By Ed McMahon
Johnny and I started together on “Who Do You Trust?” and when he went to “The Tonight Show,” he brought me along.
I’ll tell you what I asked him right at the beginning. His office was up above the set, Studio 6B, and on the way walking down there on a Saturday, before the show started on Monday, we went down to check some camera positions and set-blocking. As I was going down I said, “Johnny, how do you see my role down here on Monday?” And he said, “Ed, I don’t know how I see my own role. Let’s just go down and entertain the hell out of them.”
I knew it was working the very first night. Everybody had said nobody could replace Jack Paar; he was such an institution. But Paar was a slow starter. That was his style as a storyteller-he would come out and take a while to get rolling. Johnny, on the other hand, came out and started doing jokes. He had been a stand-up comic, so when he walked out, he came out like gangbusters. I could just see the very first night that he grabbed that audience, and they embraced him.
The next morning, there was no talk of whether Jack Paar could be replaced by Johnny Carson. It was, here was Johnny and “The Tonight Show,” a whole different ball of wax.
We kept up that energy for 30 years. The attitude with Johnny was there was always tomorrow night. You never let up. It was like driving a team of Clydesdales. You never can relax one finger because you’ve got eight pounding horses taking you down the pathway, and that’s the way the show went.
At the end of each show, we would be drained in a way, but we were also exhilarated. Whether we were going out to have dinner together or going our separate ways, we were charged with energy.
All the hosts over the years were different, but what they all have in common is they were all funny people. They could just think funny.
I was a fan of the show from the beginning. I saw most of the Steve Allen shows starting with the very first one, and most of the Jack Paar shows. Now I don’t watch as much, because I’ve got a radio show that I do, “Ed McMahon’s Lifestyles Live,” and I’m up early in the morning taping that. But if I do stay up late, of course I watch Jay Leno.
It would be tough to name the funniest moment on the show from my era. A lot of people think it would be the night that George Gobel came on after Bob Hope had been so devastatingly funny. Everybody was wondering how he could measure up. What he said was, “Johnny, do you ever have the feeling the whole world was a tuxedo and you were a pair of brown shoes?” That got a big, appreciative laugh.
Some people think one of the funniest lines ever was one of my lines. Johnny asked me about the next night’s show-who was on, I said I didn’t know. He said, “What do you mean you don’t know, it’s Friday night.” I said, “I know it’s Friday night, but I’m not going to be here. I’m taking a night off.” He said, “You’re taking a night off?” I said, “Yeah, you invented it.” Big laugh.
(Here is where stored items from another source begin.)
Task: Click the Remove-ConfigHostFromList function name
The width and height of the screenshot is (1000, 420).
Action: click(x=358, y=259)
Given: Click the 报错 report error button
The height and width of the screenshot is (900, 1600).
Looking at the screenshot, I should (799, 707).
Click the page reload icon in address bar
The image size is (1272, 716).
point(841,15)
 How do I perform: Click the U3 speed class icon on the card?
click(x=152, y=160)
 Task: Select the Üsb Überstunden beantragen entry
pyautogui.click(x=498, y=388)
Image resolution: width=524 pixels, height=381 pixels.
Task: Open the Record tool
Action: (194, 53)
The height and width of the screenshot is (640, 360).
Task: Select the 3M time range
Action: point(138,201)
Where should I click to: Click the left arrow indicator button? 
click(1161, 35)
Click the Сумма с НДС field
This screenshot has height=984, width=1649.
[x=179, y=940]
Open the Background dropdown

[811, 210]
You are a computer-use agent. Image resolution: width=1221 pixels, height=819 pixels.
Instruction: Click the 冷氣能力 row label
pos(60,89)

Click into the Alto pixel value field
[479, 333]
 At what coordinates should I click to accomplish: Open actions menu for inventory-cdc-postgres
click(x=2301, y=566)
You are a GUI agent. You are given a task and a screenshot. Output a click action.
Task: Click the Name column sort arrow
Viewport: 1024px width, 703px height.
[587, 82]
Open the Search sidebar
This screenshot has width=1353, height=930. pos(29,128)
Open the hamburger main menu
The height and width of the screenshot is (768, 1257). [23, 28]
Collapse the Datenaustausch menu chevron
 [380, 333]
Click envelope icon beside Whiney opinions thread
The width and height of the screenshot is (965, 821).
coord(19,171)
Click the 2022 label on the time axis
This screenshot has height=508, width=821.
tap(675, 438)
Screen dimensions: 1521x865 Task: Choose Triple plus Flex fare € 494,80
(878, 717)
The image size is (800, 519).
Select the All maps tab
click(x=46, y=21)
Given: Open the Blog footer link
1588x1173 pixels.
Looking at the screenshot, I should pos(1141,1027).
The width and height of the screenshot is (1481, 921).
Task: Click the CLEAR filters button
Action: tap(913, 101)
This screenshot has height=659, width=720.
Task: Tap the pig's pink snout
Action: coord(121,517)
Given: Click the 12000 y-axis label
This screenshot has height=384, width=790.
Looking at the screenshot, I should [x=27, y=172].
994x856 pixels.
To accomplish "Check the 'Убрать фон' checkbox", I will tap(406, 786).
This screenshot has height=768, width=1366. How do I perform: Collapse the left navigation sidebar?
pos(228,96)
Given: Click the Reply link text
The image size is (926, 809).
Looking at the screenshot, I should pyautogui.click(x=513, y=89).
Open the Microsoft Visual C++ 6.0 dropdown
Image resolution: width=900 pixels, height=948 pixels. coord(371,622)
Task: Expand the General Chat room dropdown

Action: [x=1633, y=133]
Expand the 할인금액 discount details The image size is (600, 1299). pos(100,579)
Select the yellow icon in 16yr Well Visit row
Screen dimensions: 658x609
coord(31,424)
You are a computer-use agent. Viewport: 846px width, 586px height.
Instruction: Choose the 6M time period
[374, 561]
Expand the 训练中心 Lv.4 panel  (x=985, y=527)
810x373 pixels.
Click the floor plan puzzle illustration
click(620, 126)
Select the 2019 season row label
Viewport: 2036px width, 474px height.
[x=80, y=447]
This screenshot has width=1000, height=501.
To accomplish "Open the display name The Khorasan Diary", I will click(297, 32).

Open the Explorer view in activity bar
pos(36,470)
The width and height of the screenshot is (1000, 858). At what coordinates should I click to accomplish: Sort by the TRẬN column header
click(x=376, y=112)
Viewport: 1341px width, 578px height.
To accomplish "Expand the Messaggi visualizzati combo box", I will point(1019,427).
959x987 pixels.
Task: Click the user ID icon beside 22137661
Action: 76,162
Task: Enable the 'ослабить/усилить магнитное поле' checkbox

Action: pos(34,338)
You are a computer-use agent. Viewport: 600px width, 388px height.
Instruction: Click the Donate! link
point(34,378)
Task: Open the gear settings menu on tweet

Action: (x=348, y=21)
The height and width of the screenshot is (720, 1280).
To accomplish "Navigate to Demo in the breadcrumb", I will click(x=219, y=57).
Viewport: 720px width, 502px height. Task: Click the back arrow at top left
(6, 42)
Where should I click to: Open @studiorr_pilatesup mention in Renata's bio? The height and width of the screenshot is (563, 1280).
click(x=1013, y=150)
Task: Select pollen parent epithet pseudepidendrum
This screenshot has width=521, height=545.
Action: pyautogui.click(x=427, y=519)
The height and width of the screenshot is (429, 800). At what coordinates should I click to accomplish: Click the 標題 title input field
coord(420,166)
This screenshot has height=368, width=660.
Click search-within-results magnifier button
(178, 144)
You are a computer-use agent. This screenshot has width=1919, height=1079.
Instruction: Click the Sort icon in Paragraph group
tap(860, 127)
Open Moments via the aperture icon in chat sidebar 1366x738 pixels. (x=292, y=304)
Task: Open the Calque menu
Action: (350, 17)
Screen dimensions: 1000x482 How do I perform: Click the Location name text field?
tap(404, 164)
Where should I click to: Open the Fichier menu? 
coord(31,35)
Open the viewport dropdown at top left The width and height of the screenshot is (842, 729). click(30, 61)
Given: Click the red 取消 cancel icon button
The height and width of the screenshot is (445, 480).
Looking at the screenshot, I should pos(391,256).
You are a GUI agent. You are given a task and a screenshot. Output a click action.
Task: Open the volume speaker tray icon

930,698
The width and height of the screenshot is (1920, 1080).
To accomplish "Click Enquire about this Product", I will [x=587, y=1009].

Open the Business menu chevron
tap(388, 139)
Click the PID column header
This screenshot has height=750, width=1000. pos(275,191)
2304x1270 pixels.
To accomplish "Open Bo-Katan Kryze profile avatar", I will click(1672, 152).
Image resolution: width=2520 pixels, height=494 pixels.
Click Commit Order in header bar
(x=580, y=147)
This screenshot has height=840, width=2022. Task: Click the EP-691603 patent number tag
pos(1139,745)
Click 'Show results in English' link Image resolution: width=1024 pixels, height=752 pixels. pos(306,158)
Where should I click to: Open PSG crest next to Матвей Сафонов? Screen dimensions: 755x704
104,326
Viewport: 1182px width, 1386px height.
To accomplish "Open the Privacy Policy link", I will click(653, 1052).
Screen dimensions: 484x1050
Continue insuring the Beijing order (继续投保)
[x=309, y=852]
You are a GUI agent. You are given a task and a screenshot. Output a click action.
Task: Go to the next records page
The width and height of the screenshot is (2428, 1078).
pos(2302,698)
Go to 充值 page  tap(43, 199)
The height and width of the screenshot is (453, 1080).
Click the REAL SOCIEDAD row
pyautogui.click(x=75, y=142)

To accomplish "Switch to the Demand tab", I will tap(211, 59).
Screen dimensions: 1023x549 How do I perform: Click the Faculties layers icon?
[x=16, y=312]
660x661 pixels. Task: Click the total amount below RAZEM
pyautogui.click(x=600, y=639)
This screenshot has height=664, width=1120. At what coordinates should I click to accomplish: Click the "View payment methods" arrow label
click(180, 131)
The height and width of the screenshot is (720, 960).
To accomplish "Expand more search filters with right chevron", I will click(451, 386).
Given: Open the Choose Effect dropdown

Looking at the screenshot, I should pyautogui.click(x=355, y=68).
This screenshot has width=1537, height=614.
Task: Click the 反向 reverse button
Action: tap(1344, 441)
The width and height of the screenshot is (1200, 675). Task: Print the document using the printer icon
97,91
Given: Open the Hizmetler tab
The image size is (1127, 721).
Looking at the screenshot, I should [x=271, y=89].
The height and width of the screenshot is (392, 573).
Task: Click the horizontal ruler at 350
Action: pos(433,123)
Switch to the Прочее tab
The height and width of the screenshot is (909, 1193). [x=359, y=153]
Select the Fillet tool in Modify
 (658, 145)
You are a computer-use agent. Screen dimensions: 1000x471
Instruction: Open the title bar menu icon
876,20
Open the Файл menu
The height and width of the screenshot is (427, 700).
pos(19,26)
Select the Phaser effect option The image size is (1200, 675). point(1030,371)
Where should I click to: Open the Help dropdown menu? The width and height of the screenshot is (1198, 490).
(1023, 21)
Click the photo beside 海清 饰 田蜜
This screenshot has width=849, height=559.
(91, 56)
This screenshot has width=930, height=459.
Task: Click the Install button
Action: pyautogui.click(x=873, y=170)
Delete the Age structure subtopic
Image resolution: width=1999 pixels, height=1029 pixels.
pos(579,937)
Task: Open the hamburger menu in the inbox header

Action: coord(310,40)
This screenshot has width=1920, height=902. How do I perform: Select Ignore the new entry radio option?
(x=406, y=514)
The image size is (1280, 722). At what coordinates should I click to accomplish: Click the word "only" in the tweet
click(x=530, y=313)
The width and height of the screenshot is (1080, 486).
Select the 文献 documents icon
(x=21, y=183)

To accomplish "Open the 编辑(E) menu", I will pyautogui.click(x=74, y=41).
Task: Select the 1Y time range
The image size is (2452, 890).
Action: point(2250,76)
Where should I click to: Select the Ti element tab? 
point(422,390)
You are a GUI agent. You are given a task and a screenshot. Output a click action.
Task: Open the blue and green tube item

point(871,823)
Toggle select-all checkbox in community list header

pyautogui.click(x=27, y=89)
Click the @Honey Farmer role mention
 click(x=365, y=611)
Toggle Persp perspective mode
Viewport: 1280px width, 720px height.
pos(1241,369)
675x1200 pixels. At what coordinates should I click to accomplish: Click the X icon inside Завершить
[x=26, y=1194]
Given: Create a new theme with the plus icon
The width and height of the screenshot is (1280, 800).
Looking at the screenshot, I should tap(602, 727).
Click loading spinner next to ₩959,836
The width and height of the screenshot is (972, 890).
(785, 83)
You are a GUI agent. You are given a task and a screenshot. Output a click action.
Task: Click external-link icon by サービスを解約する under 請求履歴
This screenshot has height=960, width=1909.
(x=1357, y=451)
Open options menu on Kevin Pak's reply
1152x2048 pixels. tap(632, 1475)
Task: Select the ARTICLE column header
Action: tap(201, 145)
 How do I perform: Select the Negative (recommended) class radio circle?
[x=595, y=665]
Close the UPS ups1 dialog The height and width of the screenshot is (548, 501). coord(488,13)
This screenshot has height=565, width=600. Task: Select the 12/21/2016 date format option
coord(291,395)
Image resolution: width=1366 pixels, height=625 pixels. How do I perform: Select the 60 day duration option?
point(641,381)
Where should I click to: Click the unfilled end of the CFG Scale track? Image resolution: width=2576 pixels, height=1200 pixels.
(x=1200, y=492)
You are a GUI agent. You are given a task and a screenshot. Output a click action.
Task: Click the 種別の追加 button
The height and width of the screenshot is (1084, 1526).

I also worked with many guest hosts over the years. For a while there was a big quarrel between NBC and Johnny because Johnny wanted me there when he was there, and the network looked to me for continuity with the guest hosts. Finally it was put in my contract that I had to perform every night that Johnny performed, but what I won by giving that up was that the last night Johnny did the show was my last night as well.
They had had me under contract to work another six months with the new host, which I wouldn’t have wanted to do no matter who it was, even Jay Leno, as nice as he is and a good friend. I didn’t want to water down what I had done for 30 years with Johnny.
The next to the last show had one of the most poignant moments of the whole 30 years. The final show was a compilation show, but the one before that had that great Bette Midler moment when she sang the parody of “One for My Baby,” and it had that line in there that she sang for Johnny that said, “all the class that you showed.”
It was so true. He did show an awful lot of class. And boy, he teared up, and it was a great moment.
Jay and I worked together a lot over my last few years, and it was great. He’s a funny guy, and he’d let me in with my remarks. I came back to visit once when I had written a book [“For Laughing Out Loud, My Life and Good Times”], and we were talking about the book, and he said, “Would you autograph my copy?” and I said, “No, I don’t have time.”
Most of the humor that Steve Allen, Jack Paar and Johnny did, and now Jay Leno does, is geared to what happened in the news that day. Johnny every morning used to get up and take the paper and write jokes and things in the margins. Fred De Cordova would call him and Johnny would feed him some of these things, and they’d get started building a set. From 9:30 in the morning they’d start building and they’d get the props and the costumes, and we’d do a little play that night based on what he’d read in the paper that morning. That’s what’s given the show its relevance on a continuing basis for 50 years.
I think Jay will run the show even longer than Johnny and I did, I really do. I think he’s going to surpass us.
I have no advice for Jay. He’s doing a great job; he’s built his own audience. He’s very energetic; he’s very into the show, and he doesn’t take a lot of time off. He’ll do the show on a Friday night and get on a jet and fly to Vegas or Atlantic City and work the weekend.
Jay’s very good at maintaining that topicality that helps “The Tonight Show” stay relevant. After all the changes television has gone through and the world has gone through, the show is still vital and up to the minute.
I feel lucky to have been a part of it.